Baker Hughes (NASDAQ: BKR) has set out a plan to reform its four business lines into two, in a bid to enhance profitability and grow.
The two new segments will be Oilfield Services & Equipment (OFSE) and Industrial & Energy Technology (IET).
The plan should provide cost reductions of $150 million, the company said, and maximise shareholder value.
“We have continuously looked to ensure Baker Hughes can operate in any environment and play a clear role in helping to address the Energy Trilemma – balancing energy security, sustainability, and affordability,” said Baker Hughes chairman and CEO Lorenzo Simonelli.
“Today, we are taking a deliberate next step in our strategic journey to transform and simplify our operations and position Baker Hughes for the future.”
The transformation will take place on October 1.
“We do expect some roles to be eliminated to avoid duplication of responsibilities and simplifying our operations,” said a Baker Hughes spokesperson.
“We do not expect role reductions to be a significant part of our workforce, focusing primarily on duplicative corporate and business functions.”
He went on to say the plan was a “global reorganization and is not directly focused on any one location, but rather all parts of the company where we believe reductions need to take place to help meet our $150 million cost reduction goal.”
The impact on the UK and Scotland was unclear.

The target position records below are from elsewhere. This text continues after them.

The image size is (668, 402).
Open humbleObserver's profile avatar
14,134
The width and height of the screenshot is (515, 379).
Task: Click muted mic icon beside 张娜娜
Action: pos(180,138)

Simonelli went on to say the new structure “will allow us to deliver the technologies that the energy transition will demand by further strengthening our existing customer relationships and allowing more operational flexibility, maintaining size and scale to maximize technology investments and capital returns to our shareholders.”
OFSE will cover the current Oilfield Services (OFS) and Oilfield Equipment (OFE) product lines.
IET will include the current Turbomachinery & Process Solutions (TPS) and Digital Solutions (DS) companies.
Baker Hughes said it identified these two units in 2021. The aim, it said, is to become the pre-eminent energy technology company.
Maria Claudia Borras, who headed the OFS unit, will become executive vice president of OFSE. Rod Christie, who led TPS, will become EVP of IET.
Neil Saunders, the UK-based EVP of OE, will leave the company at the end of the year.
Simonelli said the transformation plan was possible only because of the commitment of the entire leadership team.
“I want to thank our departing leaders for their significant contributions towards delivering our strategy as they pursue new opportunities.”
Updated at 5:18 pm with comment on job losses.